Share your dilemmas and get honest opinions from other Mumsnetters.

Someone give me a slap

57 replies

CreosoteQueen · 14/03/2021 08:33

This is my first Mother’s Day since having my baby. My husband asked me what I wanted a few weeks ago, so I sent him some suggestions, all very reasonably priced, thoughtful things that I would have enjoyed.

He’s opted to ignore those and get me some chocolates instead - fine, except they’re all fruit-based and he ought to know from the many times I’ve told him that I don’t like chocolate and fruit together. I have handled that graciously and thanked him. But on top of it all he informed me last night that he’s invited his mother round for a Mother’s Day breakfast and asked if I could make eggs Benedict.

To add insult to injury, he’s bought her expensive flowers and a beautiful gift which is one of the things I suggested when he asked me what I wanted a few weeks ago!
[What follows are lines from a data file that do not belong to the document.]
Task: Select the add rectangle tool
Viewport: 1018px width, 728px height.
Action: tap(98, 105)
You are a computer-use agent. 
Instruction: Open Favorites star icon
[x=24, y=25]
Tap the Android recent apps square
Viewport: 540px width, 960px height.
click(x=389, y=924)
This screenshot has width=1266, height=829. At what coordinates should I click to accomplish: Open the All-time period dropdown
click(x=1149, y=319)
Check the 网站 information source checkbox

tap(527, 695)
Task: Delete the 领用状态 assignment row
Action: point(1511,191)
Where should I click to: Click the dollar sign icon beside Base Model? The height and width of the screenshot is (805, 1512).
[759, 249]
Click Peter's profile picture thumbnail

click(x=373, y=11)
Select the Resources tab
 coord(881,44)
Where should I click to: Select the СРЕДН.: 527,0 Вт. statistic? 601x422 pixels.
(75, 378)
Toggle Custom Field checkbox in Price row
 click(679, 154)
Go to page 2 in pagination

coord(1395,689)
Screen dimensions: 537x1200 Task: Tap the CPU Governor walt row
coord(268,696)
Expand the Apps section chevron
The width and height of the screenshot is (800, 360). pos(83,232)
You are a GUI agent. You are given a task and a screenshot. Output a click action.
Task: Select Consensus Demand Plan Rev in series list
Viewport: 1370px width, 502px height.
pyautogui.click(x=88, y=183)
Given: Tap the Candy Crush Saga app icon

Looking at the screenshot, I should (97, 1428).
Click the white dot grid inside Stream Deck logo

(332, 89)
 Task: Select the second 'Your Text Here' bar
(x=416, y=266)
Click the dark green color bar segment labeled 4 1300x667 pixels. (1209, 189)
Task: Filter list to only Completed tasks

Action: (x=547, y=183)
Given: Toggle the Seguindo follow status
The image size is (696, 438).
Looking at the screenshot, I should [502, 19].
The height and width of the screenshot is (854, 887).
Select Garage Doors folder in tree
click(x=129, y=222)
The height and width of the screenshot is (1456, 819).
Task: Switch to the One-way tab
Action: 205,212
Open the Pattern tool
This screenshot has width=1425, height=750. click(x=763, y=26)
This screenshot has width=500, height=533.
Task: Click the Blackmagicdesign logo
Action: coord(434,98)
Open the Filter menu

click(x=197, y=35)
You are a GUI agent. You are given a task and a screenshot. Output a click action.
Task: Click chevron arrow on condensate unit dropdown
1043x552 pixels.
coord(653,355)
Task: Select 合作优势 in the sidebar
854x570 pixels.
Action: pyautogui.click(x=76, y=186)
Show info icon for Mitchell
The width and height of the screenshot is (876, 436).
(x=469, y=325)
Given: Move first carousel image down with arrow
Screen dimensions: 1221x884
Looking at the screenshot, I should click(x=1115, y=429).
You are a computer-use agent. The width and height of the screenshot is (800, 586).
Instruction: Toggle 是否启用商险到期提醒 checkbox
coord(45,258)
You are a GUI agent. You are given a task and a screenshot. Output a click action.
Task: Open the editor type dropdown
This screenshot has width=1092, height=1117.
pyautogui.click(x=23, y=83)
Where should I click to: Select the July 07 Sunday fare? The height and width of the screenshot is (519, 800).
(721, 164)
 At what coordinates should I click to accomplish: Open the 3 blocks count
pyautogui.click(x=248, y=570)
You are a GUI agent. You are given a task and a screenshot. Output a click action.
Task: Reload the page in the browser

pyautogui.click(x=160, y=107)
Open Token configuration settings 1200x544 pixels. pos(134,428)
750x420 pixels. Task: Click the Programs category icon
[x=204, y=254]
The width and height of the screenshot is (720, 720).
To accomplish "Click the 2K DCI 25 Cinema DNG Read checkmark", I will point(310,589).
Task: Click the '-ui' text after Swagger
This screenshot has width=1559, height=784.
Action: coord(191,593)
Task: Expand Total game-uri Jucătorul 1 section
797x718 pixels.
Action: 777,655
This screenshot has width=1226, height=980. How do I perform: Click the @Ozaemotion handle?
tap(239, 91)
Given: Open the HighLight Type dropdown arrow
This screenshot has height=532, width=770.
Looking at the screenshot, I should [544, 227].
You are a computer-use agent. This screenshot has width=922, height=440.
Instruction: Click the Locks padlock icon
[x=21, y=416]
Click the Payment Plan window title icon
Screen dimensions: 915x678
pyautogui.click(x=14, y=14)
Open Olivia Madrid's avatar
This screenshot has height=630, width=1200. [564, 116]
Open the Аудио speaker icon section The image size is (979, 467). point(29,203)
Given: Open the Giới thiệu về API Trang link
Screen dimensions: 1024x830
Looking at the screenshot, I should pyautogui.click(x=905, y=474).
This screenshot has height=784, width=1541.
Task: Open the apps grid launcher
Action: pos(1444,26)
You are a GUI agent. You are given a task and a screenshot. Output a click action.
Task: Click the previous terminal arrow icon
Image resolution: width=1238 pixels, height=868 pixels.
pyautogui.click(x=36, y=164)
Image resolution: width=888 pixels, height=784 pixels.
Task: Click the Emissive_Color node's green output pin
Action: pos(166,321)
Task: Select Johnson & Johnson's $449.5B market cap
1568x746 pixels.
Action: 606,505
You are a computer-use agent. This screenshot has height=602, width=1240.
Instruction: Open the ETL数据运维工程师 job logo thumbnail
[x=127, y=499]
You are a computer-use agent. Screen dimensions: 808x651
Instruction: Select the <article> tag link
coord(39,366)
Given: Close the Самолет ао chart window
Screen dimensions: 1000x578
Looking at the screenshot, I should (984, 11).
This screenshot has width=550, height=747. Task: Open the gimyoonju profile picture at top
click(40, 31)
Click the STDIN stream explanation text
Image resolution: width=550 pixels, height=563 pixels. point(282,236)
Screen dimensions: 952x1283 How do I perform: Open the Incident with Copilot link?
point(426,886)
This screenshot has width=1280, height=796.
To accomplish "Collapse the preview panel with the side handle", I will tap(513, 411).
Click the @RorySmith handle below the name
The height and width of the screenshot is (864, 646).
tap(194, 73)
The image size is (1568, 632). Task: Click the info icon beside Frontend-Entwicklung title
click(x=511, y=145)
I don’t begrudge her getting these presents at all because she’s absolutely lovely, but I can’t understand why he didn’t think it might be nice to make a comparable effort for both of us?

I’ll make the bloody eggs Benedict because I love my MIL and she deserves a nice day, but I’m feeling under-appreciated. I need a talking to so I don’t have a face on me and ruin what will otherwise hopefully be a nice Sunday.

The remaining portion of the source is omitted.